If he didn't wholly fulfill all of them the fault wasn't his. Time got in the way.
Some people say that Leonard Bernstein spread himself too thin. But what would they have had him give up? A fine pianist, he turned himself into a remarkable conductor.
An extraordinary interpreter of European composers, he became one of the most interesting of American composers.
A creator of "serious" concert music, he was also the creator of the score for "West Side Story," among the most enduring of all American musicals.
As a teacher, he was unmatched.
"I started taking piano lessons when I was a little kid, just about the same time I started watching the Young People's Concerts on television," a fan remembers. "My piano teacher taught me how to read and play notes, but it was Bernstein who taught me to love music."
Leonard Bernstein was born in Lawrence, Mass., schooled at Boston Latin and Harvard University, and studied conducting at the Curtis Institute in Philadelphia.
But he is inseparable from New York, and not simply because he achieved his first fame in that city and eventually became the youngest music director ever engaged by the New York Philharmonic. Much of his music is New York's.
"New York, New York, it's a hell of a town/The Bronx is up and the Battery's down" is the marvelous roar that opens "On the Town." To take the IRT subway downtown is to have "Here we are, Christopher Street/Right in the heart of Greenwich Village" from "Wonderful Town" bouncing in one's ear.
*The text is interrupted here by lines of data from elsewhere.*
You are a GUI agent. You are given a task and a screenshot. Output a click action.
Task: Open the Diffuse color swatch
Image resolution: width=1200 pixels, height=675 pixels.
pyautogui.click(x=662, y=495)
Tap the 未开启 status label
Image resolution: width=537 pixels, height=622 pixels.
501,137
And it's not necessary to know either the title or the lyrics of "West Side Story" to realize that those sounds celebrate this city. New York is in that score as surely as it is in George Gershwin's "Rhapsody in Blue."
"I don't want to spend my life, as Toscanini did, studying and restudying the same 50 pieces of music," he once wrote.
"It would bore me to death. I want to conduct. I want to play the piano. I want to write for Hollywood. I want to write symphonic music. I want to keep on trying to be, in the full sense of that wonderful word, a musician."
America discovered that musician, through radio, on the afternoon of Nov. 14, 1943, when the 25-year-old assistant conductor of the New York Philharmonic took over for an ailing Bruno Walter.
For the next 47 years Leonard Bernstein was an important part of America's culture, and its conscience.
Forty-seven years: not long enough.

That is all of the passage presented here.